_TEXT FOR ANALYSIS:_

Start of Block

First love hurts like hell in the wounding coming-of-age drama Premature

First love hurts like hell in the wounding coming-of-age drama Premature
Photo: IFC Films

Watch This offers movie recommendations inspired by new releases, premieres, current events, or occasionally just our own inscrutable whims. Because it’s Love Week at The A.V. Club, we’re recommending movies about love triangles.


Premature (2019)

Congratulations to anyone whose first real relationship was entirely positive, nourishing, and soul-building. What the rest of us know is that first love can be as tumultuous as it is revelatory. In Rashaad Ernesto Green’s coming-of-age drama Premature, a young woman preparing to leave home for college falls into a summer romance with an older man. He challenges the boundaries she’s built to protect herself, fulfills her sexual desires, and breaks her heart in a way that causes her to question her entire identity. Her suspicions of his infidelity might be more damaging than the cheating itself, and that doubt manifests as a love triangle with devastating consequences.

Green co-wrote the screenplay with the film’s star, Zora Howard, and filmed on location in Harlem, where they’ve both lived. With quiet confidence, the filmmaker captures the fleeting insouciance of sticky summer days at family barbecues and the basketball court, and the joyful irresponsibility of languorous summer nights spent at overcrowded parties or watching the sunset on the Harlem River. It’s a film about the strange liminality of those three months between completing high school and starting college.

Howard delivers a raw and vulnerable performance as Ayanna, a poet used to recognizing other people in love or lust. Her friends are accustomed to her flagging down guys on their behalf (“You’re always trying to hook somebody up,” they say), but she holds herself separate from romance, rejecting a guy for pursuing a dalliance with her while still dating another girl. “One big game,” she bitterly says of love; Howard’s wariness and weariness hint at past rejections and disappointments.

Enter Isaiah (Joshua Boone), who catches Ayanna’s eye at the park. They share more than one glance, Green centering each in the frame so all we see is them looking at each other. Their growing relationship, built over long walks and long talks, plays out on gauzy 16mm, and then explicitly in bed. Green intentionally focuses on Ayanna during their sex scenes, and Howard’s gasps and facial expressions suggest her growing awareness of her own body. It’s an idyllic, all-enveloping summer romance… until it collapses, perhaps irrevocably, with the unexpected arrival of another woman in Isaiah’s apartment.

Who is this woman? Did Isaiah cheat on her with Ayanna or cheat on Ayanna with her? Howard fires off Ayanna’s questions with rapid-fire urgency, while Boone’s Isaiah lingers by the door rather than moving closer to her anger and confusion. And when that chasm opens up between them, all of Ayanna’s criticisms of herself flood into it. From here, Premature pivots toward questions of racial politics and age gaps in relationships: Although the other woman never again appears, the myriad differences between the two—she’s white and Ayanna is Black, she speaks to Isaiah with a casual intimacy Ayanna doesn’t share with him—derail the romance by undermining the heroine’s self-worth.

End of Block

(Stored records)
Start of Block

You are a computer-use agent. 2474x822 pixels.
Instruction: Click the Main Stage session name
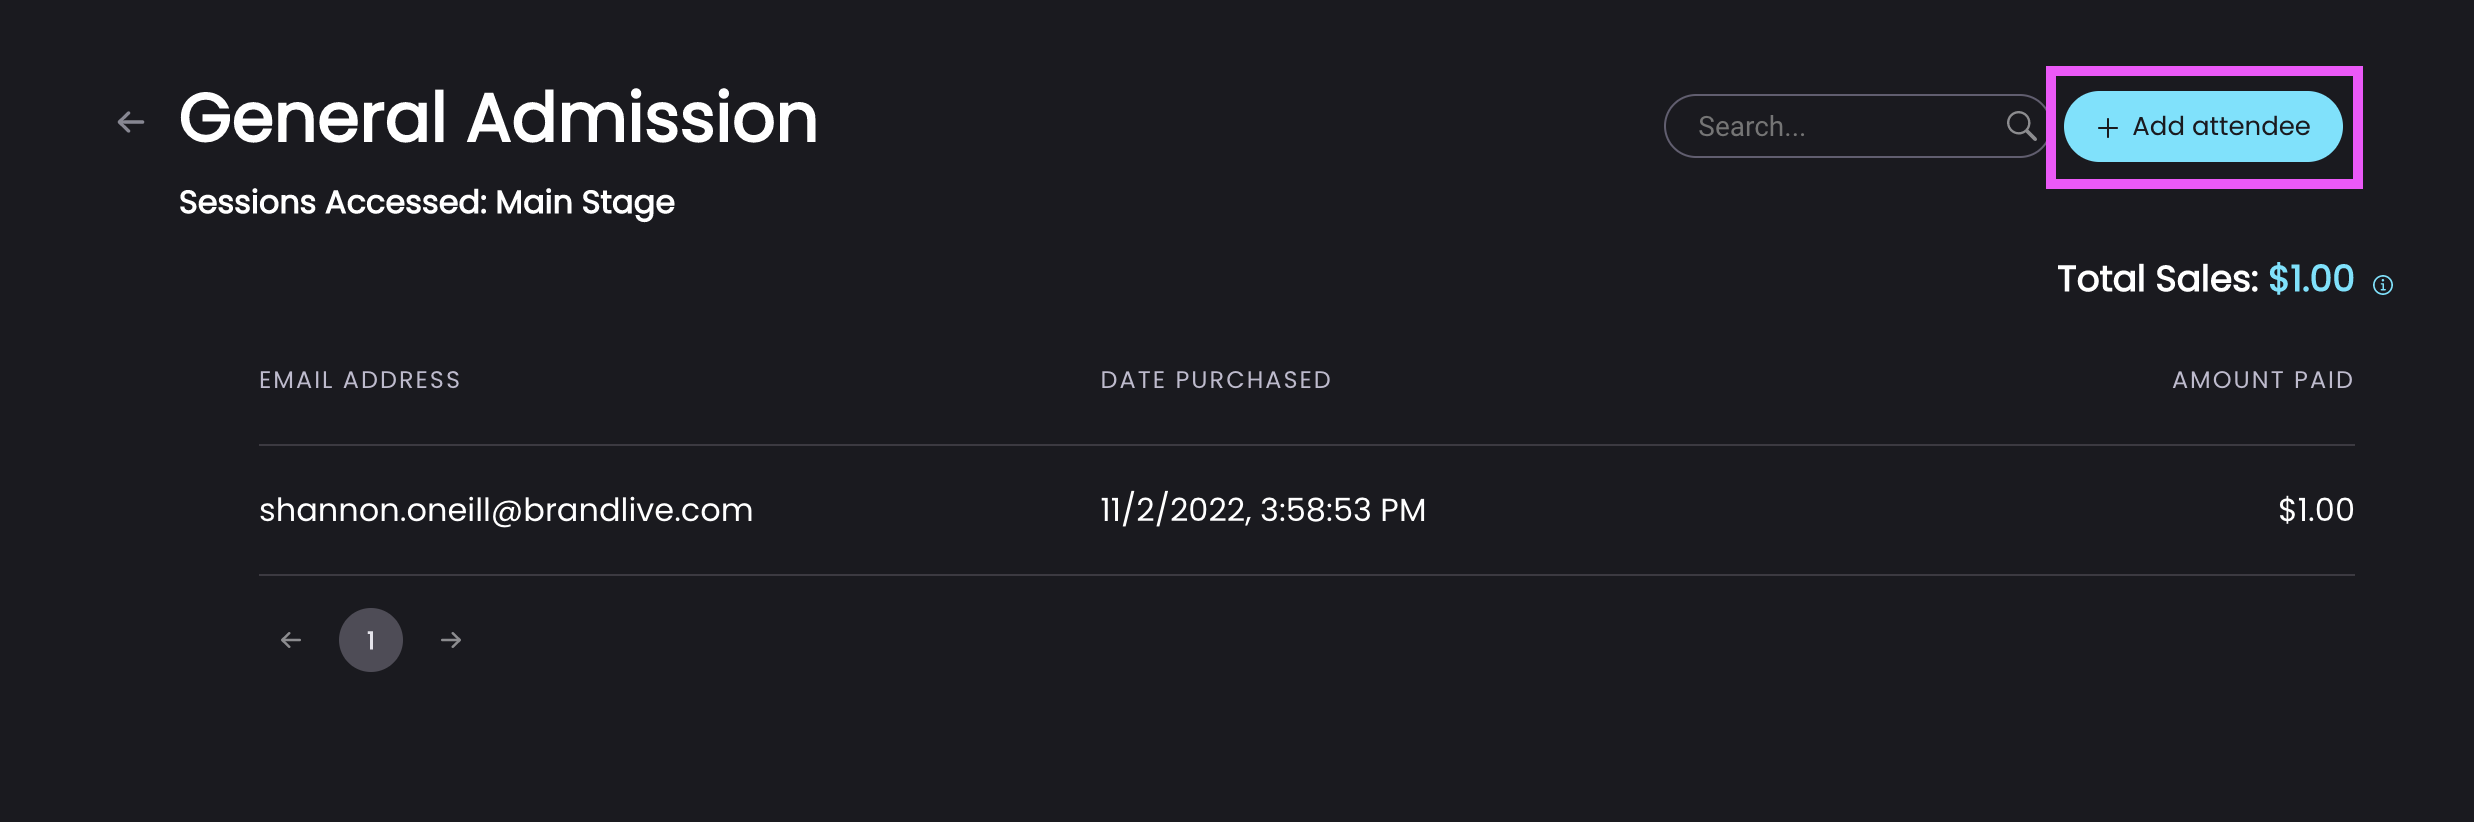[585, 202]
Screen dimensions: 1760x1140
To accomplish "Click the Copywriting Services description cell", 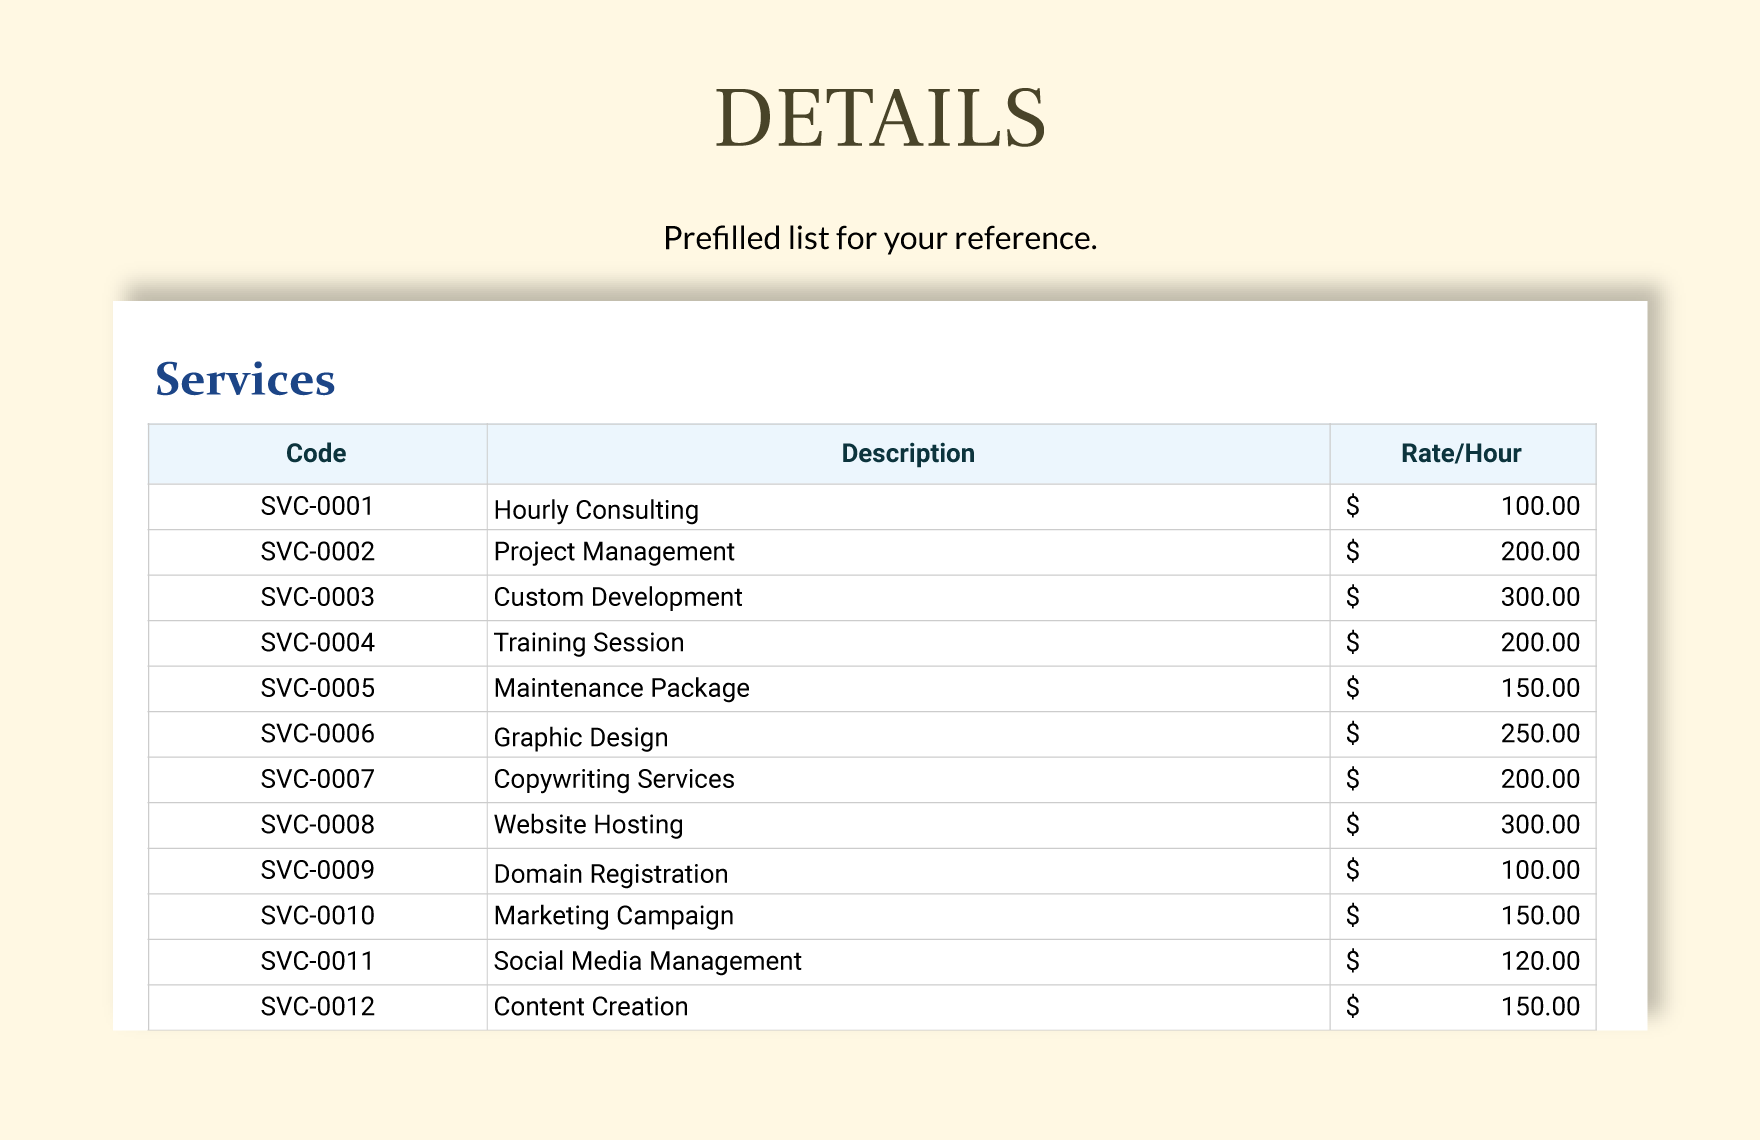I will click(x=614, y=779).
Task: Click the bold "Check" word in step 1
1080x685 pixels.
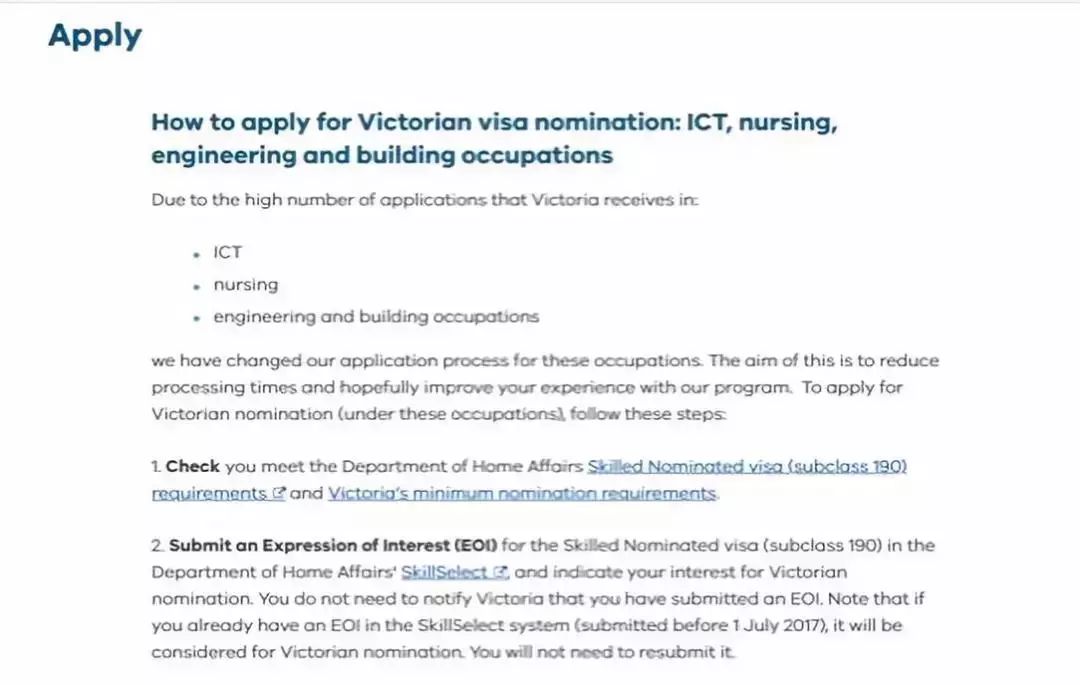Action: click(193, 467)
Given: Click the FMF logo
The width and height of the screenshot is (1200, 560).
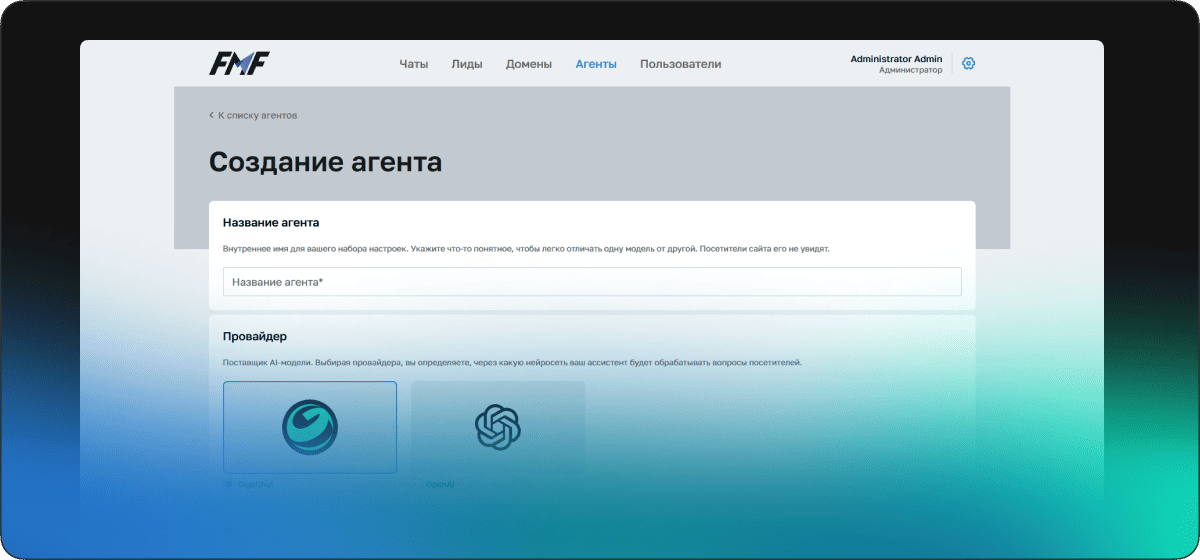Looking at the screenshot, I should click(239, 64).
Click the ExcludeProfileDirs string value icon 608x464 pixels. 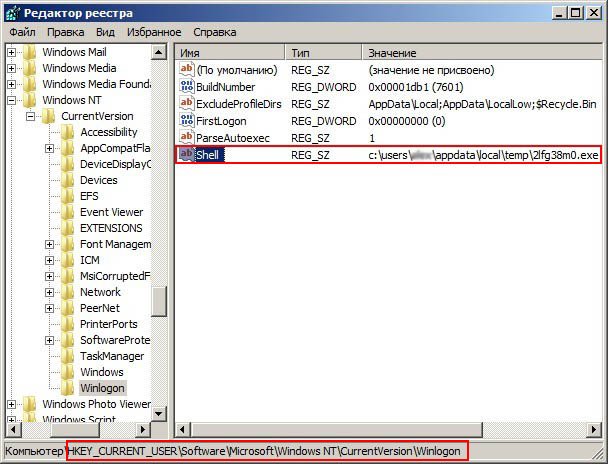(x=185, y=103)
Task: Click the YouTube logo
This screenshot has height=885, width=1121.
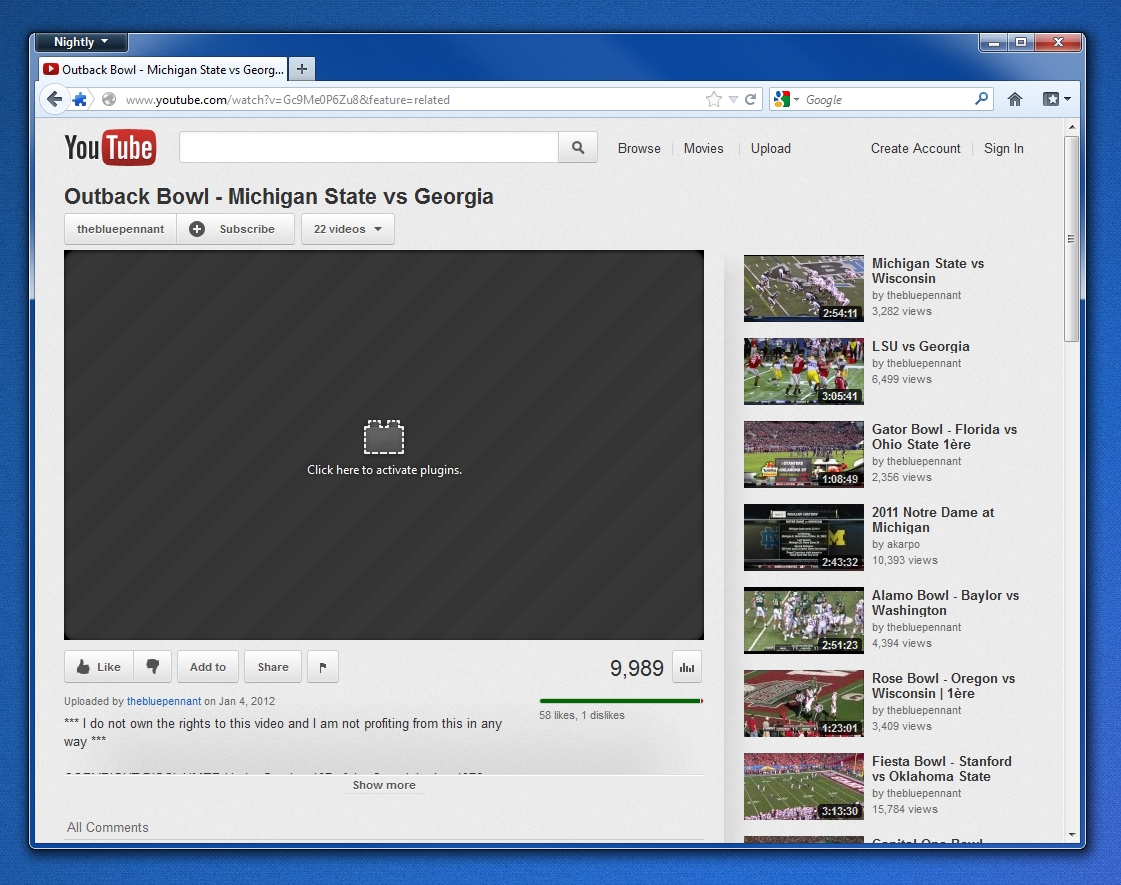Action: pyautogui.click(x=110, y=148)
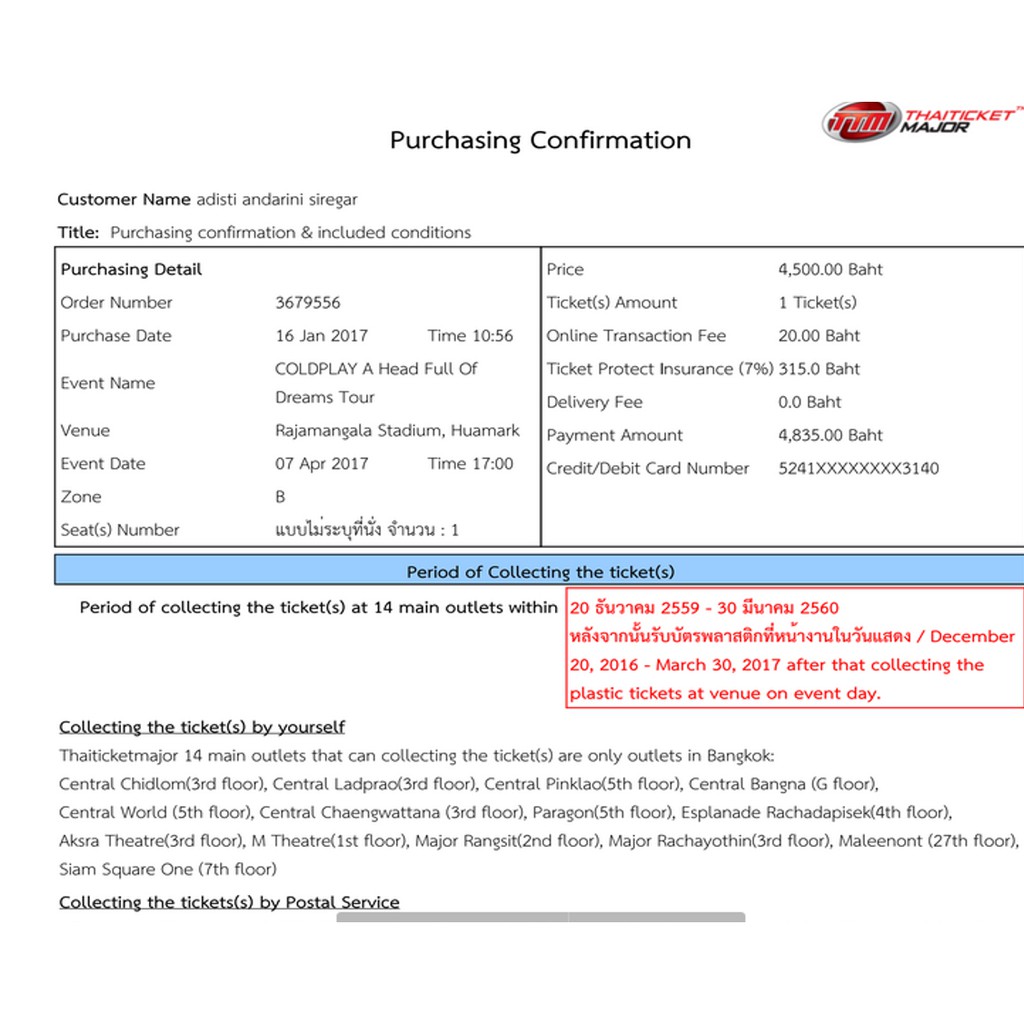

End of Block

_TASK DIRECTIONS:_
According to the review of Premature, where was the film shot? The stored records have no connection to the review of Premature.

_PROBLEM SOLUTION:_
On location in Harlem.